Das Projekt CrowdWater, das im Frühjahr 2023 gestartet wurde, hat nach drei Jahren intensiver Arbeit seine erfolgreiche Vollziehung gefeiert. Ziel des Projekts war es, die Nutzung und den Bedarf von Wasser zu analysieren sowie Leckagen in Wasserversorgungsnetzen zu identifizieren. Durch die Kombination von Messgeräten und digitalen Tools ist es gelungen, ein nutzerfreundliches Dashboard für den Wasserverbrauch sowie eine umfassende Wissensdatenbank zu entwickeln, die Antworten auf häufige Fragen zur Wassernutzung bietet.
In Anbetracht der klimatischen Veränderungen der letzten Jahre ist es unerlässlich, verlässliche Informationen über Wassermengen zu erhalten. Diese Informationen sind entscheidend, um das Nutzungsverhalten zu verstehen und die Auswirkungen von Sparmaßnahmen in verschiedenen Regionen zu analysieren. CrowdWater hat sich dieser Herausforderung mit einem innovativen, crowdbasierten Ansatz gewidmet. Dabei wurden Wasserstände und Verbrauchsmuster von realen Nutzern gesammelt, um eine fundierte Datenbasis zu schaffen. Das Projekt wurde durch den GreenTech-Innovationswettbewerb des Bundesministeriums für Wirtschaft und Energie (BMWE) gefördert.
Die gesammelten Daten wurden unter Berücksichtigung der aktuellen Wetterbedingungen analysiert und auf dezentralen Dashboards bereitgestellt. Dies ermöglichte es den beteiligten Unternehmen, öffentlichen Einrichtungen und Privathaushalten, ihren Wasserverbrauch effizient zu überprüfen und zu steuern. Bei einem Abschlusstreffen am Fraunhofer-Institutszentrum Schloss Birlinghoven, das in Anwesenheit des Projektträgers Deutsches Zentrum für Luft- und Raumfahrt (DLR) stattfand, wurden die wirtschaftlichen Verwertungsmöglichkeiten der Projektergebnisse intensiv besprochen.
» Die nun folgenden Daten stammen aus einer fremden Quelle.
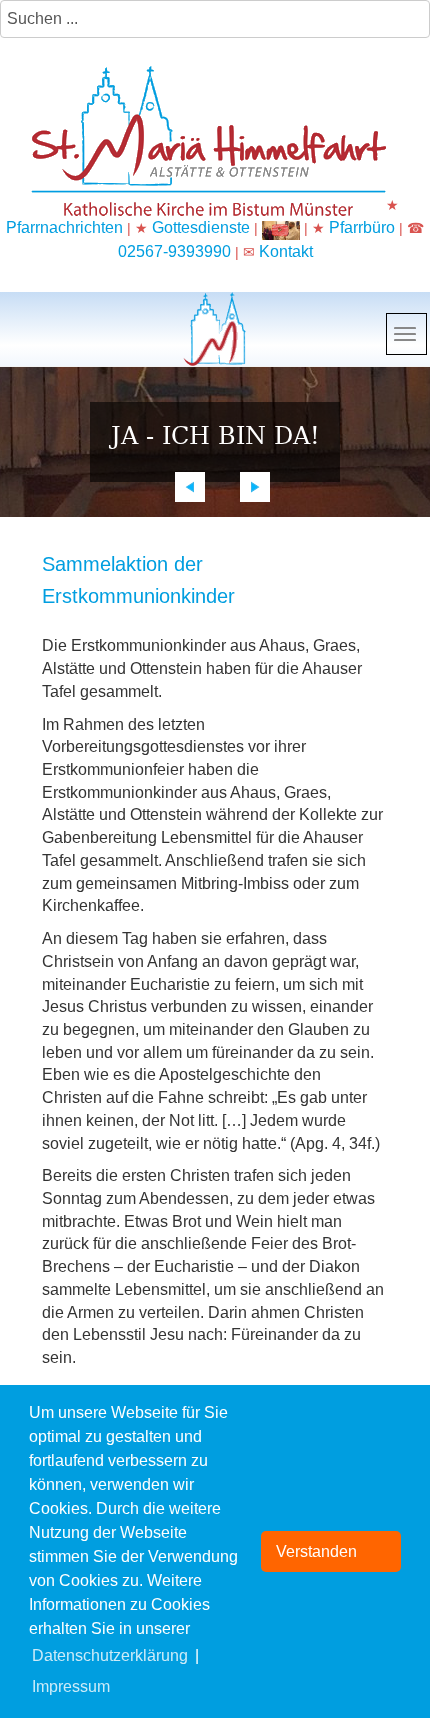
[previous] (190, 487)
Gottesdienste (201, 227)
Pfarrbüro (364, 227)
Ein zentraler Aspekt von CrowdWater war der Einsatz des Living-Lab-Ansatzes. Diese Methodik verfolgt das Ziel, innovationsrelevantes Wissen außerhalb von traditionellen Laboren zu generieren. In diesem Rahmen arbeiteten Forschungseinrichtungen, Industrievertreter und Bürger zusammen, um nachhaltige Lösungen für aktuelle Herausforderungen zu entwickeln. Für CrowdWater bedeutete dies eine enge Kooperation mit Testhaushalten sowie die Entwicklung einer Software, die den Bedürfnissen der Nutzer gerecht wird. Über 20 Unternehmen und Haushalte nahmen an dem Projekt teil und statteten ihre Räumlichkeiten mit intelligenten Sensoren aus. Diese Sensoren erfassten präzise Daten wie Druck, Temperatur und Durchfluss, wodurch eine digitale Monitoring-Plattform realisiert werden konnte. Zudem wurden Anreizmechanismen zur Förderung des Wassersparens getestet.
Regelmäßige virtuelle Sprechstunden ermöglichten es den Teilnehmern, auftretende Probleme und Wünsche zu äußern, die in die Weiterentwicklung des Projekts einflossen. Dies führte zu dem positiven Ergebnis, dass ein dezentrales Dashboard, das ortsunabhängigen Zugriff auf Verbrauchsdaten bietet, eine einfache und verständliche Darstellung der Daten ermöglicht. Der dezentrale Aufbau des Systems erleichtert zudem den Datenschutz, da technische Vorfälle begrenzt werden und Nutzer nur auf für sie relevante Daten zugreifen können.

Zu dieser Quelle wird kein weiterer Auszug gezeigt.